Twitter account falling into the hands of a hacker spells extreme trouble. And if it is anyone’s user account that they can access then it sounds even more troubling, right? A similar vulnerability, which allowed hackers to tweet from anyone’s Twitter handle as and when they wanted to, was discovered in the micro-blogging platform’s Ad Studio platform.
The vulnerability, reported initially by Motherboard, was discovered by a security researcher who goes by the moniker Kedrisch. It is one of the long-standing bugs and had plagued the platform until 28th February earlier this year. This was initially spotted in the micro-blogging platform’s ad network back in the month, reported via the Bug Bounty program, and fixed within a couple days.
In their official blog post, Kedrisch stated,
I found the vulnerability which allowed hackers to publish entries in Twitter-network by any user of this service, meanwhile without having the access to the account of a victim.
As for how one can execute the said process, when the bug wasn’t patched, anyone could navigate to its ads platform — Twitter Ads Studio and try to upload any media/content.

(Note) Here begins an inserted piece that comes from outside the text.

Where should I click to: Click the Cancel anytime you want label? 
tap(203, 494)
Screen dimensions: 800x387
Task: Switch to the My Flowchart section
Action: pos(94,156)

Once you upload something, you’re redirected to the service library where the review process for the media happens before publishing. This is where the high-severity vulnerability appeared and has been described by the micro-blogging platform underneath.
In its official summary on HackerOne, Twitter mentions that the hacker only needed to change the code sent back to Twitter when you’re tweeting something on your profile. You could skip the process of hacking someone’s account and simply enter the handle of person whose account you want to tweet from. In more technological linguistics, this has been described as under:
By sharing media with a victim user and then modifying the post request with the victim’s account ID the media in question would be posted from the victim’s account.
Kedrisch had been scouting the platform for bugs for quite some time and stumbled upon this one towards the end on February. It was easily exploitable and could handover access to anyone’s account to anyone, which was a grave miscarriage of user privacy. The vulnerability was fixed within three days and the security researcher was awarded a bounty of $7,560. This isn’t particularly the highest bug bounty awarded by the micro-blogging platform but is surely one of the hefty ones.